WORK REQUIRED –
Return exactly the lines of the records below, starting at the line that contains "Impressum (402, 2454)" and ending at the line that contains "April 2024 (45, 1676)", with both of those lines kept.

Start of SOURCE MATERIAL

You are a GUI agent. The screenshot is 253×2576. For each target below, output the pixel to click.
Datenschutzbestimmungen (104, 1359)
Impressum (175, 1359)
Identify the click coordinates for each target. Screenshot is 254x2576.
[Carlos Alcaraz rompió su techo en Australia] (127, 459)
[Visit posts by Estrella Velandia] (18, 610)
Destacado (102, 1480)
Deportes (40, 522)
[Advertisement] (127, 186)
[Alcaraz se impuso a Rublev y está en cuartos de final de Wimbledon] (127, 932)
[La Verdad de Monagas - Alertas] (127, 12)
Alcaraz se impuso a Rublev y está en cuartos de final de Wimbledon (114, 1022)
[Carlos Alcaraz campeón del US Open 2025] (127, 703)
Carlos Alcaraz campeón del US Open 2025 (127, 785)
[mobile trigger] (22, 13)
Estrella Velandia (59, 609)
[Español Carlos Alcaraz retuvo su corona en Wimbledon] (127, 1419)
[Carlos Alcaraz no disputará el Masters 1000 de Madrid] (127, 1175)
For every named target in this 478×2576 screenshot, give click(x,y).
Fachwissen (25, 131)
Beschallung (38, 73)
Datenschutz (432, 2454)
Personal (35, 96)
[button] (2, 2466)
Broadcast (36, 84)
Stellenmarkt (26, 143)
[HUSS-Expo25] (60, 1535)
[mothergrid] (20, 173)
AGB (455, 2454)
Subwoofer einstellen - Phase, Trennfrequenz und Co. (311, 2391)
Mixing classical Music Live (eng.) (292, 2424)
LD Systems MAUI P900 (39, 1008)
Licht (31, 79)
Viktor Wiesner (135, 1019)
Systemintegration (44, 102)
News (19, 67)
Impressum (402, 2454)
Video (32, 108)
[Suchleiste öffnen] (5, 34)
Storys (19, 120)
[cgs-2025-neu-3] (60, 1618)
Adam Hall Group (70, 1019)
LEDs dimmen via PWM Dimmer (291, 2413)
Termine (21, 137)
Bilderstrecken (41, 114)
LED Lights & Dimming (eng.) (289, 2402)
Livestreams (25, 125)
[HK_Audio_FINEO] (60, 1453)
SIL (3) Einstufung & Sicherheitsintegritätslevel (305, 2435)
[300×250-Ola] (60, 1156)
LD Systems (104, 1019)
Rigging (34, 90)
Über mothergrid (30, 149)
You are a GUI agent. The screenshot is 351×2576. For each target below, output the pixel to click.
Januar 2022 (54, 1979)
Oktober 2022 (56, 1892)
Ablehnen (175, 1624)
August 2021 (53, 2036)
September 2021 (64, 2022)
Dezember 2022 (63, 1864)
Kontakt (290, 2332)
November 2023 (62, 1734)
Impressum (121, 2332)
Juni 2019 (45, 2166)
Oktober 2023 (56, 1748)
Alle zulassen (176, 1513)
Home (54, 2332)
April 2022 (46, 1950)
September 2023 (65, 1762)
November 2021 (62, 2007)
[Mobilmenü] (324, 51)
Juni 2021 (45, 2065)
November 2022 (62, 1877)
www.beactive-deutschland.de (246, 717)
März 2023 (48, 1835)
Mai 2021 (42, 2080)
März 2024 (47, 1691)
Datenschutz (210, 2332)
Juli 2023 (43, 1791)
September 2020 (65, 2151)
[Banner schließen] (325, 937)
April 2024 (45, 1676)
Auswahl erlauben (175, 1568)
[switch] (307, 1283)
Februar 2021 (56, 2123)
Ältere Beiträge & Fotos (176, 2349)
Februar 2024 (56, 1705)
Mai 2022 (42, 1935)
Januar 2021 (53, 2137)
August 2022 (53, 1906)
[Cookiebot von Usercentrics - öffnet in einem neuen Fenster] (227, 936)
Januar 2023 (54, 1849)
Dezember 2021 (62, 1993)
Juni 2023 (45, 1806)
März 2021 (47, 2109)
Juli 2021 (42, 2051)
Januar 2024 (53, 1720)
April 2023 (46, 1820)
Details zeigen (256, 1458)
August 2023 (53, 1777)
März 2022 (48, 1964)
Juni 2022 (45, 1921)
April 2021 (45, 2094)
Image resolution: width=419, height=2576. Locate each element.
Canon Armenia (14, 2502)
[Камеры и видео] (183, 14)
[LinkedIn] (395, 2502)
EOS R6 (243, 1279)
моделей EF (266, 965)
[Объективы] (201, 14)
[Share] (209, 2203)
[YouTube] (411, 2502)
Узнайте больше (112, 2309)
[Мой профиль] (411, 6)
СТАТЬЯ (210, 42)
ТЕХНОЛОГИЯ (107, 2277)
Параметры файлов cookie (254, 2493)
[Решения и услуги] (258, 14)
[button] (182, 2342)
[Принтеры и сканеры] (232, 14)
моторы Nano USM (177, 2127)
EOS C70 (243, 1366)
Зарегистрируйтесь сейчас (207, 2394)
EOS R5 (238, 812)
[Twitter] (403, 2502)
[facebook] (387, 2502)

End of SOURCE MATERIAL

RESPONSE TO THIS EXERCISE –
Impressum (402, 2454)
Video (32, 108)
[Suchleiste öffnen] (5, 34)
Storys (19, 120)
[cgs-2025-neu-3] (60, 1618)
Adam Hall Group (70, 1019)
LEDs dimmen via PWM Dimmer (291, 2413)
Termine (21, 137)
Bilderstrecken (41, 114)
LED Lights & Dimming (eng.) (289, 2402)
Livestreams (25, 125)
[HK_Audio_FINEO] (60, 1453)
SIL (3) Einstufung & Sicherheitsintegritätslevel (305, 2435)
[300×250-Ola] (60, 1156)
LD Systems (104, 1019)
Rigging (34, 90)
Über mothergrid (30, 149)
You are a GUI agent. The screenshot is 351×2576. For each target below, output the pixel to click.
Januar 2022 (54, 1979)
Oktober 2022 (56, 1892)
Ablehnen (175, 1624)
August 2021 (53, 2036)
September 2021 (64, 2022)
Dezember 2022 (63, 1864)
Kontakt (290, 2332)
November 2023 (62, 1734)
Impressum (121, 2332)
Juni 2019 (45, 2166)
Oktober 2023 (56, 1748)
Alle zulassen (176, 1513)
Home (54, 2332)
April 2022 (46, 1950)
September 2023 (65, 1762)
November 2021 (62, 2007)
[Mobilmenü] (324, 51)
Juni 2021 (45, 2065)
November 2022 (62, 1877)
www.beactive-deutschland.de (246, 717)
März 2023 (48, 1835)
Mai 2021 (42, 2080)
März 2024 (47, 1691)
Datenschutz (210, 2332)
Juli 2023 (43, 1791)
September 2020 (65, 2151)
[Banner schließen] (325, 937)
April 2024 (45, 1676)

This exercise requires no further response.